# ABOUT THIS EXERCISE:
For the entries below, state how many lines contain the word "computer" and add nothing else.
== RECORDS SHOWN
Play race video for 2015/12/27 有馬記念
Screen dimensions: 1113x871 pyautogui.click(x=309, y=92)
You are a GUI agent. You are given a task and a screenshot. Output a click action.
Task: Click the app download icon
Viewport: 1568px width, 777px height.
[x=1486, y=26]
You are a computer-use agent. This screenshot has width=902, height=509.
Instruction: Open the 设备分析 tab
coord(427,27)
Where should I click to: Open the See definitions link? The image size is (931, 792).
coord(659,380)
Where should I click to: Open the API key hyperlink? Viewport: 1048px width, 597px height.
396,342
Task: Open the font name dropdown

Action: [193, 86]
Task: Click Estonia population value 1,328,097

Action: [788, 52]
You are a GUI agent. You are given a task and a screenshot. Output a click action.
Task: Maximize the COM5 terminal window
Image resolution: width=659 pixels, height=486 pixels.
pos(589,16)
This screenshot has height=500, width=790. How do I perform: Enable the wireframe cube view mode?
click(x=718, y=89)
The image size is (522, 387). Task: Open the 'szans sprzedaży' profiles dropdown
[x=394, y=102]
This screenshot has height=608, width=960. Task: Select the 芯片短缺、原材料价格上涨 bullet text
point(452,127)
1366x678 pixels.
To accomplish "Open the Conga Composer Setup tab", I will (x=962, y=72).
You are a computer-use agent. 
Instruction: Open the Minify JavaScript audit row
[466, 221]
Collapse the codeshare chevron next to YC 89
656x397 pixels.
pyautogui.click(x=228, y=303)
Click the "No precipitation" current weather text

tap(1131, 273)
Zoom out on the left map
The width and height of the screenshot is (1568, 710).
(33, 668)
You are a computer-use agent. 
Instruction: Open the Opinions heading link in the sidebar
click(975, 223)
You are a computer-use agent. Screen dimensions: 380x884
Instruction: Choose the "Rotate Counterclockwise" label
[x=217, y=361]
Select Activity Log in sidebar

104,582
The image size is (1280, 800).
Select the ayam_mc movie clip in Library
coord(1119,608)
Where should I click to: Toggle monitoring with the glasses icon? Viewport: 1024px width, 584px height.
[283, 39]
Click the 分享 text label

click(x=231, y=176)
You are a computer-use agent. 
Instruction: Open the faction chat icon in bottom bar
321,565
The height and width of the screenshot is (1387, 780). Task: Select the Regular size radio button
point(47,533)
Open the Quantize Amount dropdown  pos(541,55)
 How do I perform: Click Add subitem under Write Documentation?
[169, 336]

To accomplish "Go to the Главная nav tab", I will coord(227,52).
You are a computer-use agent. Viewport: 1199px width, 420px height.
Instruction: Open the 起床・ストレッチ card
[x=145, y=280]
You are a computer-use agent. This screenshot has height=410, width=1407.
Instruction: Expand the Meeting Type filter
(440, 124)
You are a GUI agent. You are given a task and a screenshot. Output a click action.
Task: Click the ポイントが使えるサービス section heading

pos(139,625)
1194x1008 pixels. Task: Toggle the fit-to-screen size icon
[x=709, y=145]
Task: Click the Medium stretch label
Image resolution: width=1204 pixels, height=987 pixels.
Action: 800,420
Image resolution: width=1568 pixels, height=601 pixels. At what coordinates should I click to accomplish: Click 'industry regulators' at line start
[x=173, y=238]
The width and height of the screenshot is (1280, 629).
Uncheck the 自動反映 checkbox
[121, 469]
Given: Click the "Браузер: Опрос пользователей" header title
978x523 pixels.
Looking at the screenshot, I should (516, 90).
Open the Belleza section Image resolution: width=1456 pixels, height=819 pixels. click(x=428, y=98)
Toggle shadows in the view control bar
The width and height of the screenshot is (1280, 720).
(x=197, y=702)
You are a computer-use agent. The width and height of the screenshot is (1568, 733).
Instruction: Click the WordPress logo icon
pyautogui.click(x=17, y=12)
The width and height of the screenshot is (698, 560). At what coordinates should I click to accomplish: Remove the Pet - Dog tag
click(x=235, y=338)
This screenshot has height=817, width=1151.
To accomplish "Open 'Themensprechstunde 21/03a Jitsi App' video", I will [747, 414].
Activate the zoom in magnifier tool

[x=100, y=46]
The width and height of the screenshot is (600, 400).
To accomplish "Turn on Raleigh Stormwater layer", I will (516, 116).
====
# EXERCISE RESULT:
8